Wallace and Gromit Films Ranked

4. Vengeance Most Fowl (2024)

Vengeance Most Fowl Review

The second feature film in the franchise, Vengeance Most Fowl, comes after the longest break between entries in the series’ history. In this film, Wallace’s new invention, an AI-powered gardening Smart-Gnome named Norbot, helps Wallace to set up a new home-improvement company to try and pay for the bills, allowing him to continue inventing. However, the arch-enemy of the pair has heard of the invention, and hatches a grand, evil plan to fuel his return.

As the sixth entry in the franchise, you would expect Aardman to have nailed down the formula for a Wallace and Gromit film, and so it seems here. Complete with big homages to Batman Returns and Skyfall, the film does everything you might expect of a legacy sequel. It has got heart and humour and still manages to have a few creepy moments, including references to The Birds and Final Destination. The jokes are good, the personality is maintained, and the finale is big enough to be worthy of a feature film.

If the franchise ends here, it would be a worthy ending. The legacy sequel puts everything beloved from the other films together, throws in homages to itself, and finishes with a big hug to itself from its two leads. Despite it not quite having the same true magic as the other films, and some of the jokes being subject to possibly aging badly, it is a film about itself, and about its place in film in the rise of artificial intelligence; a bold step for the franchise. And yet it’s still very funny, very off-kilter, very English, and very human. Even if its not right at the top of the list, it’s still incredibly good. Brains and entertainment is tricky in today’s world, but Vengeance Most Fowl pulls it off.


3. A Close Shave (1995)

Wallace and Gromit in helmets on their motorbike in the film 'Wallace & Gromit: A Close Shave'.

Shaun the Sheep is probably more well-known to the general public, especially to American audiences, than Wallace and Gromit. Still, he had to begin somewhere, and he gets his origin in the 1995 short, the third of the original trilogy of short films, A Close Shave.

Starting a franchise tradition of beginning a business enterprise thanks to the duo’s inventions, the window-washing team meet Wendy, a young woman running a wool shop with her dog. Strangely, she seems to be the only one doing OK for wool, as there’s a spate of sheep-rustling going on nearby. When Wallace and Gromit investigate, they discover something far more sinister than they could have ever suspected.

A Close Shave takes the first two films, and, off the back of The Wrong Trousers winning an Oscar, dials the ambition up to eleven.

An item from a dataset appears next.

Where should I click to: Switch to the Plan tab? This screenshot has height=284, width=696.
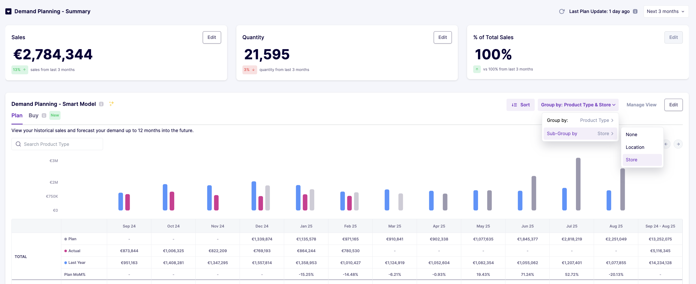pyautogui.click(x=17, y=115)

The first two films had only three characters apiece, whereas this film throws in a whole flock of sheep in the middle of a countryside motorbike-and-sidecar chase sequence. The finale throws in plot twists and goes horrifically dark. The animators have reached peak performance by now. Everything looks incredible. The camerawork is pristine. It’s a glorious film. There is a reason that Shaun became a household favourite; he’s a great sidekick for Gromit, becoming a protégé for him, and adds to the heartfelt, campy insanity of the universe.

Perhaps the finale is a little cramped, and needed a little more room to properly show off the true villain of the piece – at 31 minutes it still has nine minutes of wiggle-room to be allowed for the Oscar nomination, which it rightfully won anyway.

Even with this, A Close Shave remains a fun outing for the pair of inventors, and a half-hour blast of animation creativity, with some memorable scenes and an excuse for a ton of sidecar sales.